→ Text under study
- Opening Delimiter -

ALL FOOT-DRAGGING INSIDERS, PLEASE STEP FORWARD. In the video accompanying the announcement of her candidacy for governor earlier this week, Boston state senator Sonia Chang-Diaz cited her legislative accomplishments in helping to fund public education and reform the criminal justice system. She asserted, "Those wins didn't come easy. Beacon Hill insiders dragged their feet every step of the way, saying 'Think smaller.' Instead, we fought unapologetically for the things working families actually need. They said our ideas were impossible, we made them into law. The trouble is: that kind of urgency in our state government is still the exception rather than the rule. Too many leaders are more interested in keeping power than in doing something with it." Chang-Diaz is the Senate chairperson of the Joint Committee on Cannabis Policy and the Joint Committee on Racial Equity, Civil Rights and Inclusion. She is the Senate vice chairperson of the Joint Committee on Public Safety and Homeland Security, and a member of the Senate committees on Redistricting and on Reimagining Massachusetts Post-Pandemic Resiliency. Also, she's a member of the Joint Committee on Economic Development and Emerging Technologies, the Joint Committee on the Judiciary, and the Special Joint Committee on Redistricting. Chang-Diaz has been in the thick of "Beacon Hill insiders" since joining the Senate in January, 2009. Maybe that's why she avoided naming any of them in her announcement? She missed a good opportunity to liven up her announcement by doing so.
BUT WHAT'S MAURA GOING TO DO? Senator Chang-Diaz is the third Democrat so far to enter the race for the Democratic nomination for governor in 2022. The others were Ben Downing, a former long-time state senator from Pittsfield who now resides in East Boston, and Danielle Allen, who once won a MacArthur Foundation "genius grant" and now teaches political science and ethics at Harvard University. The expectation is widespread that two-term Attorney General Maura Healey will also run. Until Healey makes a decision one way or another, Downing, Allen & Chang-Diaz will have to work extra hard to draw attention to their candidacies. Though officially off-stage for now, Healey is the proverbial 900-pound gorilla in the Dem governor primary.

- Closing Delimiter -

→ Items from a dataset
- Opening Delimiter -

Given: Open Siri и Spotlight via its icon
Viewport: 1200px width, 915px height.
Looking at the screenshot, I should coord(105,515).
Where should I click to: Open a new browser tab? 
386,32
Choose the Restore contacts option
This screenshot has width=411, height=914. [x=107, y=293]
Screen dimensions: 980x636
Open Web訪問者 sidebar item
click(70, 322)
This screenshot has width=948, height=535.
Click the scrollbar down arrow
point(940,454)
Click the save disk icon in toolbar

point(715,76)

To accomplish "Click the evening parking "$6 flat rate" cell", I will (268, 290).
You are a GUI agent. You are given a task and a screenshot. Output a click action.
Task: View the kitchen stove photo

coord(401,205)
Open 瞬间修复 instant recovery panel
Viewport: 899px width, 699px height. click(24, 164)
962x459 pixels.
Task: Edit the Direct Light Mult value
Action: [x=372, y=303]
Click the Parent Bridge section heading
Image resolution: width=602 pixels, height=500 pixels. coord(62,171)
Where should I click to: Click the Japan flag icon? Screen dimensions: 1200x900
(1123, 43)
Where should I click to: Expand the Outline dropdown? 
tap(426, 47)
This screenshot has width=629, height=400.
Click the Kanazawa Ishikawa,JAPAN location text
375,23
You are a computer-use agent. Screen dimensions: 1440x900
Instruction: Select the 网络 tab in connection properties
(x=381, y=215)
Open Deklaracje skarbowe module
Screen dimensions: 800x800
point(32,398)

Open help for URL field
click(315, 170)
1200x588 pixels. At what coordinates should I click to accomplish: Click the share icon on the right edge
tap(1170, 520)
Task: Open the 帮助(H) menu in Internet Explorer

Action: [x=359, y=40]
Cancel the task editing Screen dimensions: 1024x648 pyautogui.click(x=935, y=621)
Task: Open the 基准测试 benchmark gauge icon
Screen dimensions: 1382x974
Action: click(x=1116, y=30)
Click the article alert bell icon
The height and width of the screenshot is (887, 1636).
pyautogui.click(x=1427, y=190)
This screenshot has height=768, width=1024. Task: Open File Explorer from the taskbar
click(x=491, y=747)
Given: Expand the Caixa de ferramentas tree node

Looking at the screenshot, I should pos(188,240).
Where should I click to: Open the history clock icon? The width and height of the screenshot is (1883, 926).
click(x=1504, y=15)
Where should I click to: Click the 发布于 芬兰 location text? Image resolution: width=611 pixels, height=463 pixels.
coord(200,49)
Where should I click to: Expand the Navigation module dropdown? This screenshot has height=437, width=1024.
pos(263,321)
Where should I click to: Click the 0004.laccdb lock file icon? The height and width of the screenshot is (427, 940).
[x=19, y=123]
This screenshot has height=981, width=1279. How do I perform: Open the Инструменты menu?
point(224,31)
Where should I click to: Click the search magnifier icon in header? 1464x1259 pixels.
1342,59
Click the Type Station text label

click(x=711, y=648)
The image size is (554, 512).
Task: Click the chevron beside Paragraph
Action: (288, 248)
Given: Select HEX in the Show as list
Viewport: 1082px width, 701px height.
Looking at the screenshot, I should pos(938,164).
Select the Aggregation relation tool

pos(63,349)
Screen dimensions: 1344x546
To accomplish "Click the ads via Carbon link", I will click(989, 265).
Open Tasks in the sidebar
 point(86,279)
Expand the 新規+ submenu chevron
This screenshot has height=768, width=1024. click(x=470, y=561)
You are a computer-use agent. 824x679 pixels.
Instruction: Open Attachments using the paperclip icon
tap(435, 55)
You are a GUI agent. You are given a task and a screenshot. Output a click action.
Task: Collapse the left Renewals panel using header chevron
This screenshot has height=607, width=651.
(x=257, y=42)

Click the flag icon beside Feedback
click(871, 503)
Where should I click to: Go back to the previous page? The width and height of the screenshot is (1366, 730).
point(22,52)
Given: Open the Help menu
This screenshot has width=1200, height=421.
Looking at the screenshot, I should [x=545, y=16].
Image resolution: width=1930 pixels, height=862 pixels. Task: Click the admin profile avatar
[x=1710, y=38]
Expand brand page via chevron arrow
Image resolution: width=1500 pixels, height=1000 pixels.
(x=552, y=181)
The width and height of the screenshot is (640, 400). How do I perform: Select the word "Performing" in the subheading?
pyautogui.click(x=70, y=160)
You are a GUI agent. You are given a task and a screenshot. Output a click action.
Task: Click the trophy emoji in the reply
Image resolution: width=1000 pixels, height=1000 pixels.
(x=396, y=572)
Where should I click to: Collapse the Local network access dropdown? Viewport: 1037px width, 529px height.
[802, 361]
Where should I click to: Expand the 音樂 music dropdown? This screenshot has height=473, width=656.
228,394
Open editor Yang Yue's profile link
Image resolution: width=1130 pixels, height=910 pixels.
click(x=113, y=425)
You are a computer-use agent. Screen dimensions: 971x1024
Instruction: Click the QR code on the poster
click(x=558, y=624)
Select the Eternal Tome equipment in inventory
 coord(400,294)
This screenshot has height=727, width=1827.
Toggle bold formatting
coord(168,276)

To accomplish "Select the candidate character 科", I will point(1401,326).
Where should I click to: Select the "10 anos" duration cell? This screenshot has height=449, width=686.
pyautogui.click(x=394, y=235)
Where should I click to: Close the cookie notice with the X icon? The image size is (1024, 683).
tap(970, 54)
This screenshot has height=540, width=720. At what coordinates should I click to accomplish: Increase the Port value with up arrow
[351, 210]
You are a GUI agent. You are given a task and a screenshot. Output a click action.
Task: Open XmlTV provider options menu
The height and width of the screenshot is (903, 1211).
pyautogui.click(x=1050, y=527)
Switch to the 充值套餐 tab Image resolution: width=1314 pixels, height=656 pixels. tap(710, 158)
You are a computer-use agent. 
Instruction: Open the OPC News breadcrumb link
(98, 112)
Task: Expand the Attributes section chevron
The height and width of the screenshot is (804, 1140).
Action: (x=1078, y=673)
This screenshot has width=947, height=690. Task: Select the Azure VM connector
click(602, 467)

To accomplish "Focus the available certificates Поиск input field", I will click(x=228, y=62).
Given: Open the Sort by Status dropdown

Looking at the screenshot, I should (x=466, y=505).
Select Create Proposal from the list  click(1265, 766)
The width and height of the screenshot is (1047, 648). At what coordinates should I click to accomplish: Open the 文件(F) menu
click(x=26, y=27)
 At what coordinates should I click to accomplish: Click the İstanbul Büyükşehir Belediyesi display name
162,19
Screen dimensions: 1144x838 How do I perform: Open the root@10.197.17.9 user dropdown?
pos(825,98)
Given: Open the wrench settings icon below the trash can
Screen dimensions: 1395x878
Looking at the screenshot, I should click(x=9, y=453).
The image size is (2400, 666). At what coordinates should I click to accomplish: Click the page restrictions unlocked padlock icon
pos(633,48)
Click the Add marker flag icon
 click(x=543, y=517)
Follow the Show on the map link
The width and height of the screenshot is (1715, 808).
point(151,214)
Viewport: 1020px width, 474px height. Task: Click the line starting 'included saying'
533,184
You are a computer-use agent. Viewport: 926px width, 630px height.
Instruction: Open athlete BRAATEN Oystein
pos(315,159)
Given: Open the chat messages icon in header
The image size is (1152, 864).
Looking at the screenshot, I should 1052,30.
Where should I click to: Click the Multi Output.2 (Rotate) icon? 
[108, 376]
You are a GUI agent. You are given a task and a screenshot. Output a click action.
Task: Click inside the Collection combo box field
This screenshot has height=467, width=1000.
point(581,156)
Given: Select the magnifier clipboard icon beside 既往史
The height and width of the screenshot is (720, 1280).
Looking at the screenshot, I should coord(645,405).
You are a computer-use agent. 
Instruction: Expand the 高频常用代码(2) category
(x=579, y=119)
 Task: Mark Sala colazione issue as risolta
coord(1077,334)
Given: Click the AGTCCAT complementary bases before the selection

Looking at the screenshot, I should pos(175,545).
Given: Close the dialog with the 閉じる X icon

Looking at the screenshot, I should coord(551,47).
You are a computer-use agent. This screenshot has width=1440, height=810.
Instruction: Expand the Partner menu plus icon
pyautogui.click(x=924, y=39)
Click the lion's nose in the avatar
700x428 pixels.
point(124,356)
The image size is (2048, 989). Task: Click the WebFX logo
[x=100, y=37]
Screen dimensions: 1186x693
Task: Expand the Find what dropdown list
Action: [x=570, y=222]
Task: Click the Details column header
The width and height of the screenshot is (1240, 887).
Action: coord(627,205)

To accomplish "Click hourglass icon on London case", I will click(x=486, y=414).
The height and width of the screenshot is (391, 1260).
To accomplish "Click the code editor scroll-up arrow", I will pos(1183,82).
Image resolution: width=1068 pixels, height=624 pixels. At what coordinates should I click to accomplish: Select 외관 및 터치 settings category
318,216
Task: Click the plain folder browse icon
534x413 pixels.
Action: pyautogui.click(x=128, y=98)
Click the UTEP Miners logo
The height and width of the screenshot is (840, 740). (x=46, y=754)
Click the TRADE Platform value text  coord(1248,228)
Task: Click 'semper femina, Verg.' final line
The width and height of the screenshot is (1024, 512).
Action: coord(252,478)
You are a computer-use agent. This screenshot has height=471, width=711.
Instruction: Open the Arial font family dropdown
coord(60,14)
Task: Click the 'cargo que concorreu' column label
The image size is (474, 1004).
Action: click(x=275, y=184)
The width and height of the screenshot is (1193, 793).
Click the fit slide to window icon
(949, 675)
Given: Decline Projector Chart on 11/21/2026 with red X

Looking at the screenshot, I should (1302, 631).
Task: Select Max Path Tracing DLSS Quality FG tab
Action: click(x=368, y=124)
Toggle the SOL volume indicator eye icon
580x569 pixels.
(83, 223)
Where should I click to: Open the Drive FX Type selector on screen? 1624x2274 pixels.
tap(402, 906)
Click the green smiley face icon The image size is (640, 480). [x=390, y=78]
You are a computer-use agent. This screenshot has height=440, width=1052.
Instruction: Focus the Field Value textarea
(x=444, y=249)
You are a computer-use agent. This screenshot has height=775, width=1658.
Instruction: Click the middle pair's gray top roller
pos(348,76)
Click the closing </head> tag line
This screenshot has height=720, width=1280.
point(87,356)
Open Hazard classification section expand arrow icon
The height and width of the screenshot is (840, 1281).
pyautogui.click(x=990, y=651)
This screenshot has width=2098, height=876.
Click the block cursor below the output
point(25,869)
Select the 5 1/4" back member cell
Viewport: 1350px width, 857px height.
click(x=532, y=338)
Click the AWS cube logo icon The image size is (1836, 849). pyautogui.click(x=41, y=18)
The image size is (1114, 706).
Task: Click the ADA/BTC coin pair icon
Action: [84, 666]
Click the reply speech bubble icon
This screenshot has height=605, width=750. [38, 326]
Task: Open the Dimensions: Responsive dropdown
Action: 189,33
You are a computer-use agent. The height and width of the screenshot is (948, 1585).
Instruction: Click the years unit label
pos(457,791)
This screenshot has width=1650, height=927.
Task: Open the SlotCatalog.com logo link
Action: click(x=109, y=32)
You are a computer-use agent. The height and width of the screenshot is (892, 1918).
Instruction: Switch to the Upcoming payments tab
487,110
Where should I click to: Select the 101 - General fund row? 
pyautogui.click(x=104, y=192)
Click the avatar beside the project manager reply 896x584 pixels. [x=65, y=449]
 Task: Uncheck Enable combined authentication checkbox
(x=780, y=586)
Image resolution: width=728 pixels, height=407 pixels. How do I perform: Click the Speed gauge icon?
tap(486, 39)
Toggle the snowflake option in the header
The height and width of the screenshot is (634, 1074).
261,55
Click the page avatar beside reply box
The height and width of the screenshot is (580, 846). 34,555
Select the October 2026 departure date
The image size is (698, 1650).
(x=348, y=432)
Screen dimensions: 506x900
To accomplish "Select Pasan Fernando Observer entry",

- Closing Delimiter -

→ Problem to work on
According to the text about the Massachusetts governor's race, when did Sonia Chang-Diaz join the Senate? The records have no connection to the text.

→ Exercise result
In January 2009.